[begin EXCERPTED PASSAGE]
# Omelet Overcooked!



## babaliaris (Aug 31, 2017)

Hello!

I tried to make this omelette https://youtu.be/e8zc_DRv6cU but I overcooked it to the bottom. I used very very low heat ( electrical not gas) and I cooked it about to 30 seconds. I don't know what I did wrong, usually when I make an ordinary omelette it takes at least 1 minute and more to be cooked well (I'm covering it to keep the steam on top of the omelette).

I used only butter, not olive oil. I noticed that the omelette absorbed all the butter in 10 seconds, so this might be the problem. Should I use extra olive oil with the butter, to keep the omelette frying without burning it?

Maybe this omelette is cooking faster that an ordinary, and this is where I miscalculate.

Any advices?

Thanks


----------



## CraigC (Aug 31, 2017)

That video is for a souffle not an omelet. If you want to make an omelet, watch this one. 

https://www.youtube.com/watch?v=s10etP1p2bU

Welcome to DC!


----------



## babaliaris (Aug 31, 2017)

No, I actually wanted to make the souffle. Sorry, I thought it was not so different from an omelet this is why I choose this name. I know how to make an omelet and I never overlooking it.  But I overcooked this souffle even that I was careful.


----------



## babaliaris (Aug 31, 2017)

Thank you for the welcome message!


----------



## medtran49 (Aug 31, 2017)
[end EXCERPTED PASSAGE]
[begin DATA SECTION]
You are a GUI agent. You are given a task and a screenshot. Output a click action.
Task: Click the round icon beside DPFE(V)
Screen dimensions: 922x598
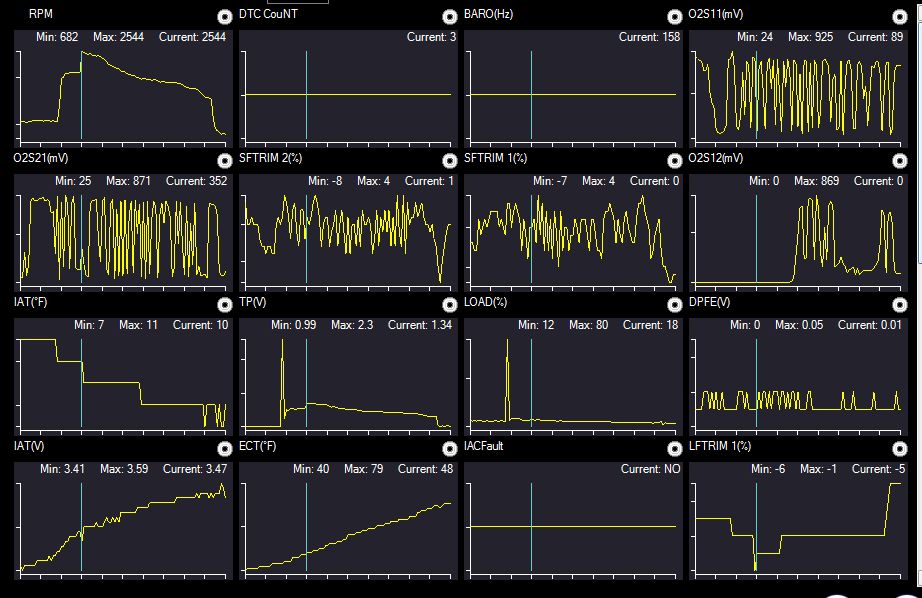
[end DATA SECTION]
--- ACTIONS TO TAKE ---
[a] Retype the omelet forum thread above, starting with "I tried to make" and going on through "of the omelette).".
[b] Translate this sentence from the omelet forum thread into Spanish: "I used only butter, not olive oil."
[c] Write what comes next in the omelet forum thread, picking up after its final line.

--- ANSWERS BELOW ---
[a]
I tried to make this omelette https://youtu.be/e8zc_DRv6cU but I overcooked it to the bottom. I used very very low heat ( electrical not gas) and I cooked it about to 30 seconds. I don't know what I did wrong, usually when I make an ordinary omelette it takes at least 1 minute and more to be cooked well (I'm covering it to keep the steam on top of the omelette).

[b] Usé solo mantequilla, no aceite de oliva.

[c]
It's actually a fluffy omelet, not a souffle.  If you look at the comments, several people had your problem and ended up adding more butter/oil, especially if they didn't use a nonstick pan.


----------



## babaliaris (Aug 31, 2017)

medtran49 said:


> It's actually a fluffy omelet, not a souffle.  If you look at the comments, several people had your problem and ended up adding more butter/oil, especially if they didn't use a nonstick pan.


Thank you for your answer! Next time I'll try to do this. Two spoons of olive oil and one spoon of butter for the taste. I will also cook it for 20 seconds and the check it, because if I'm not mistaken, this omelet is cooking a lot faster than a regular.


----------



## babaliaris (Aug 31, 2017)

I would like to ask one more thing. When I cooked it, it was very fluffy but when I served it, it deflated in a matter of seconds and looked miserable. Do you know why this happened?


----------



## medtran49 (Aug 31, 2017)

Any souffle or omelet using that technique is going to start deflating as soon as it is done and comes off the heat, and even faster once you cut into it. Also, you have to be careful and not overbeat your egg whites either initially or when folding in the yolks, though I have always folded in the whites after lightening the yolks with a bit of the whites first.


----------



## babaliaris (Aug 31, 2017)

medtran49 said:


> Any souffle or omelet using that technique is going to start deflating as soon as it is done and comes off the heat, and even faster once you cut into it. Also, you have to be careful and not overbeat your egg whites either initially or when folding in the yolks, though I have always folded in the whites after lightening the yolks with a bit of the whites first.


I think I made a mistake here. I used a mixer to beat the whites until they become like a creme. I beat the yolks separately with a spoon, and then I inserted it little by little in the creme and at the same time I was folding it with a spoon.


----------



## babaliaris (Aug 31, 2017)

Before I insert the yolks , the creme was hard, but after the yolks and the folding, the creme became soft. Is this the expected result?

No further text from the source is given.